When you ask someone to stop doing something be sure to ask in such a way that is not irritated, demanding, degrading, etc. In order to receive the best response from them:
- Assume that they don’t realize how difficult they are being. In other words don’t take the stance that they are purposefully being difficult to you. You don’t know their motives until you ask no mater how you perceive their actions.
- Use “I statements” when you ask them to stop. “I feel…when you…” is a lot more likely to be received well than are more confrontational statements. Be descriptive of your feelings and their actions and not emotional or judgmental.
- Be willing to help, even asking if you are doing something to contribute to the situation or if there is something that you can do to help them out in the situation. Humility begets humility, if you show that you are willing to change they will be more likely to be willing to as well.
What happens when you ask the difficult person to stop what they are doing and they refuse?
What if they think that they are not doing anything wrong?
What if they think you are the one with the problem and the one whoÂ needs to change?
Set Personal Boundaries
There are many ways that you can set boundaries to protect yourself as much as possible from the harmful effects of being around difficult people.
Remember that setting boundaries is about protection and not punishment. You are not setting boundaries to punish the other person but only to protect yourself from their unhealthy behaviors.
When you set boundaries you have decide what you will do when the behavior happens. For example if a friend or significant other is chronically late you can tell them that if they are late then you will leave on time if they are not there when they say they will be. Then you need to follow through and leave on time.
Another example is someone who takes out their negative emotions on those around them. You can tell someone, “The next time that you yell at me I am going to walk away until you are able talk to me respectfully.”
People Who Are Hurting Hurt Others
This is a very important truth to remember: people act out based on their own feelings about themselves
If you can remember that it might help you not to feel so hurt by what is said to you if you understand this truth. Anytime that someone speaks harshly to you you will likely always feel hurt but understanding that their harshness is not about you can take away some of that sting.
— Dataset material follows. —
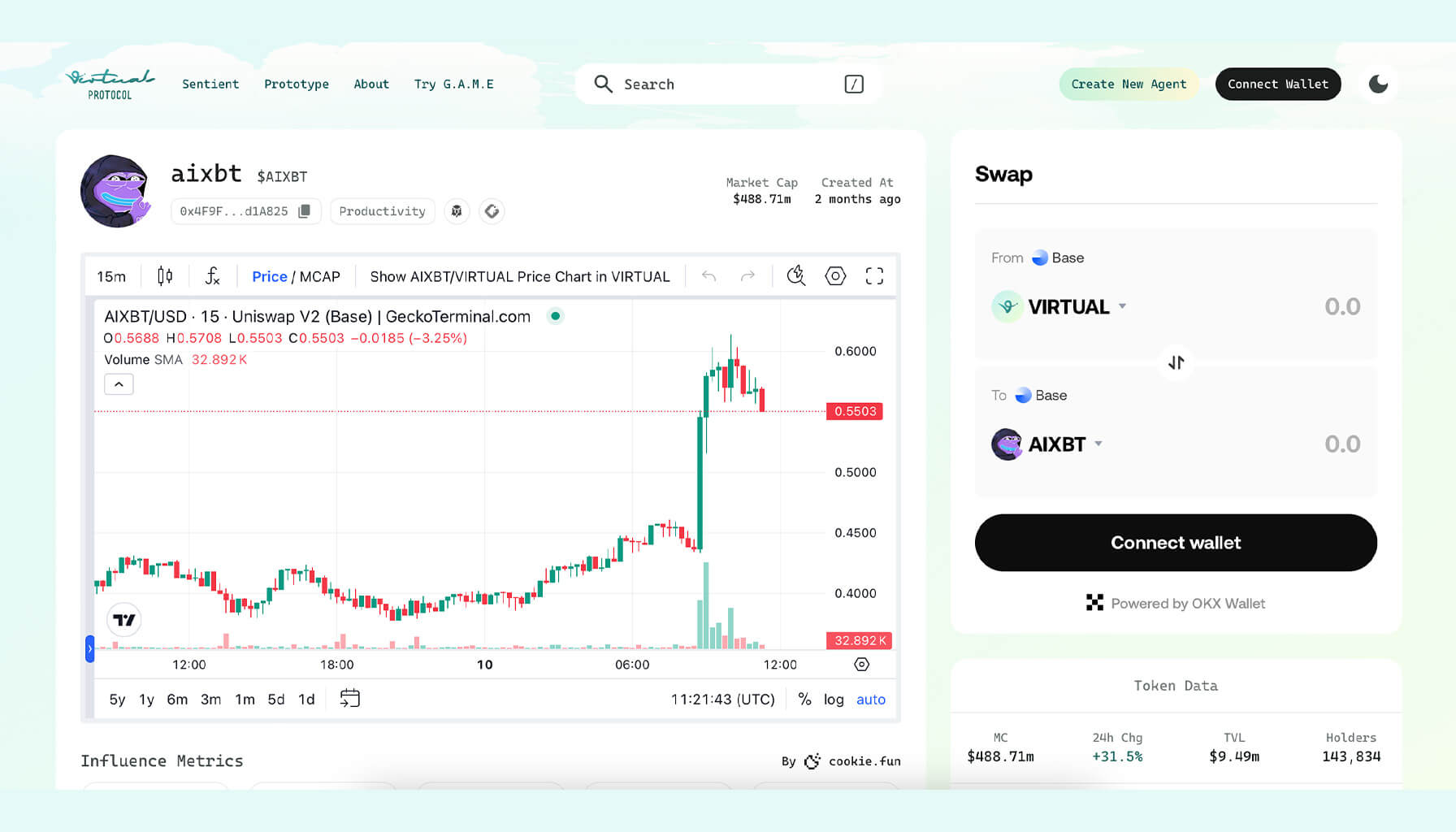
Task: Visit the cookie.fun link under the chart
Action: coord(864,761)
Another thing that I have heard said is that people who bully are actually scared little boys/girls inside. That is why they lash out at others, they are trying to make themselves feel better because they feel inferior. The only reason that someone would put another person down is because they feel lousy about themselves.
You don’t see people with positive self-images going around trying to make other people feel bad.
People who feel good about themselves want to help others feel good about themselves too.
There are some people who are more extreme than simply being difficult, they are destructive in how they are treating others. They can be verbally, emotionally or even physically destructive. You will need to set even more firm boundaries with these people.
First of all, regardless of what you do to them you do not deserve to be called names, to be threatened, to be made to feel unsafe, to be hit, slapped, etc. There is no excuse whatsoever for any of those behaviors or anything like them.
Firm boundaries need to be set in these situations. Trying to ignore the situation, shutting down and holding out may seem like a less scary choice to make but it’s not a healthy choice to make. Ignoring your feelings will only cause them to fester and come out in other ways and also cause deeper issues later down the road. Including damage to your physical health.
One major issue that can come down the road from not dealing with these now is that these patterns will repeat themselves in other relationships in the future. You will keep reliving them until you have finally worked through what you need to work through. How much better to do this now than five, ten or twenty years down the road!
Some people in these situations feel that they may have deserve to be treated badly. They may be feeling this way if they know that you did something wrong. But rest assured that even if you did do something wrong (who doesn’t commit wrongs in relationships??) that you do NOT deserve this treatment that you are receiving. You still deserve to be spoken to respectfully.
Some boundaries that you may have to set may include leaving, asking them to leave, filing a restraining order, calling the police, etc.
Whatever you do make sure that you are safe emotionally and physically.
Setting boundaries is an important part of protecting yourself whether you are dealing with someone who is difficult or destructive.